A lo anterior,  agregaría las salidas de recolección, que hacíamos en verano, otoño o primavera, para obtener  maqui, moras ('murras' le llamábamos), digüeñes, callampas y otras especies silvestres que sirvieran para calmar nuestra hambre crónica. También, aquellas memorables incursiones por el huerto familiar para sustraer rábanos o zanahorias, o los juegos a las "casitas" en medio de los rastrojos del trigo o cebada recién cosechados en terreno aledaño al retén. Otra tarea que nos ocupaba varias tardes veraniegas eran algunos juegos más tradicionales, el  "de las visitas", los columpios, las "naciones",  las bolitas, el luche, el salto de la cuerda y, al atardecer, en días de luna nueva o llena, cual licántropos o vampiros, las competencias de carrera con la luna.
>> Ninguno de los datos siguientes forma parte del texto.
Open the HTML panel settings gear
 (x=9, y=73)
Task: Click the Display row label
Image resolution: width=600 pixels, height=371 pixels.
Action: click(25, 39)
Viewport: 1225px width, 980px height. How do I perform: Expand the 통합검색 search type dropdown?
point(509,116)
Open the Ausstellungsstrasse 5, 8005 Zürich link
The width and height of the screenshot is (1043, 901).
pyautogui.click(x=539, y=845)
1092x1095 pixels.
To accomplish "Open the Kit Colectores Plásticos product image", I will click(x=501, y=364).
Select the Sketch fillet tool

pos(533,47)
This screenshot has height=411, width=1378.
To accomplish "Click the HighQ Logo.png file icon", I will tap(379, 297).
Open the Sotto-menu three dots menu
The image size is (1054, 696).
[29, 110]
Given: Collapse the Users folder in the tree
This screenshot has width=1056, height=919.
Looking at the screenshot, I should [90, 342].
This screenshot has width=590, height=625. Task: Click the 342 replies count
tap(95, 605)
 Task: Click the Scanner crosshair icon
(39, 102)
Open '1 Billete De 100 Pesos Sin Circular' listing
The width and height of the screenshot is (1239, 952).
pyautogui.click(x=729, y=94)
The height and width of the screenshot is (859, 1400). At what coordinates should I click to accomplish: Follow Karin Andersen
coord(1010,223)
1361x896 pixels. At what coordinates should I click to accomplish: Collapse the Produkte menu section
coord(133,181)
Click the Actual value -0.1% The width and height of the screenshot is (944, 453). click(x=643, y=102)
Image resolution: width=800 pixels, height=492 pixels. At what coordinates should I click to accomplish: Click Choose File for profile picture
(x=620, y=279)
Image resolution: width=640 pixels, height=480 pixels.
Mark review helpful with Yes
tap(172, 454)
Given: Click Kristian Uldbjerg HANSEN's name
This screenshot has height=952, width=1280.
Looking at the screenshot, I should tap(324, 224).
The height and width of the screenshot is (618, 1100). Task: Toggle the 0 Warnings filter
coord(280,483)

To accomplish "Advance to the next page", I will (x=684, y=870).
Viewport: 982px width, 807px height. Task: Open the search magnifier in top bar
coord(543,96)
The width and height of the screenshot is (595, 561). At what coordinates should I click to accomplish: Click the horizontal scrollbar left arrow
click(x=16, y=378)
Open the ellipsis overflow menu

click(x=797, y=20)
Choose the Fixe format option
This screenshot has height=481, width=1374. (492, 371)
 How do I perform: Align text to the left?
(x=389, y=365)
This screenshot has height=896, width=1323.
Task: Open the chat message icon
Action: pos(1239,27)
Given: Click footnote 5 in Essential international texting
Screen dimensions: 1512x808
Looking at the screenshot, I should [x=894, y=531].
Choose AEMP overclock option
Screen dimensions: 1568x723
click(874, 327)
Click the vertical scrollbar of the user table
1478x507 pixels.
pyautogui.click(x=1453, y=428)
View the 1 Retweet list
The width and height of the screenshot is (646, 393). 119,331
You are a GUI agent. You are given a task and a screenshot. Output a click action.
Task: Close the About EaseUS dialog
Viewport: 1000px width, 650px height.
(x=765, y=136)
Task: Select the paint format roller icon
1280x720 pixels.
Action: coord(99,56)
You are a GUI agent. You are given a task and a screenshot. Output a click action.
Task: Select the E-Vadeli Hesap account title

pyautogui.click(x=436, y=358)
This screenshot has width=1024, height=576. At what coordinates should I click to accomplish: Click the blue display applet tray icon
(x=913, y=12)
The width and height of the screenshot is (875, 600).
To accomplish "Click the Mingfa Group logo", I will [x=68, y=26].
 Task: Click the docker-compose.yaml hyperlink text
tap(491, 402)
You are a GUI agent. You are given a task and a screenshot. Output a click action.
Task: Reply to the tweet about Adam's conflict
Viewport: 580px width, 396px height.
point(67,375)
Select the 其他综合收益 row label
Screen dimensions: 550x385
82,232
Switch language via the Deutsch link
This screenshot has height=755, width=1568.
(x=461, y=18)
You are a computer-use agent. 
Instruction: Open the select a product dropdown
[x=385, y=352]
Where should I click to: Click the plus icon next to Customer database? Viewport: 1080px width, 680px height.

Las tardes se nos hacían brevísimas en ese vertiginoso mundo nuestro.
   Ya más crecidos, las horas de juego disminuyeron, para dar paso a la colaboración en las tareas del hogar, partiendo por el cuidado de los hermanos menores, pasando por el aseo del hogar, la cooperación en la cocina o la realización de alguna actividad de bordado o tejido. Lo único que nos faltó fue aprender a tocar el piano (tal vez por eso, siempre he tenido ese aprendizaje como un deseo no cumplido, jajaja).
   El lavado, asimismo, formó parte de nuestro aprendizaje ya adolescentes. Era nuestra obligación personal, ya desde los 10 años, creo yo, lavar nuestra ropa interior y exterior menos delicada. Y ayudar en el planchado, con esos aparatos de fierro que se calentaban sobre la cocina a leña (¡qué actividad más detestable hasta el día de hoy!, aunque ahora sean eléctricas).
   Ya el año 65, con un traslado a otra localidad, fui más consciente de la  modernidad en nuestra casa. Había luz eléctrica y pozo en terrenos de la residencia, aunque aún la lavadora no formaba parte de los artefactos domésticos. 
Sólo al llegar a La Unión  y establecernos en la ciudad (68 en adelante), la tecnología se hizo presente en el hogar a cabalidad, aun cuando en mi memoria todavía guardo imágenes de mi madre, agachada escobillando sobre la tabla de lavar, ya sea en verano o invierno, en la artesa ubicada en el patio de la casa, que yo más de una vez ocupé también.
    Los tiempos han cambiado,... para bien y para mal. En la actualidad, nuestros lavados consisten tan sólo en introducir y extraer la ropa de la lavadora, para luego colgarla al sol. Lejos están las espaldas adoloridas y encorvadas y las manos dañadas por el jabón y el agua fría. Sin duda, ¡vamos bien, ...mañana, mejor!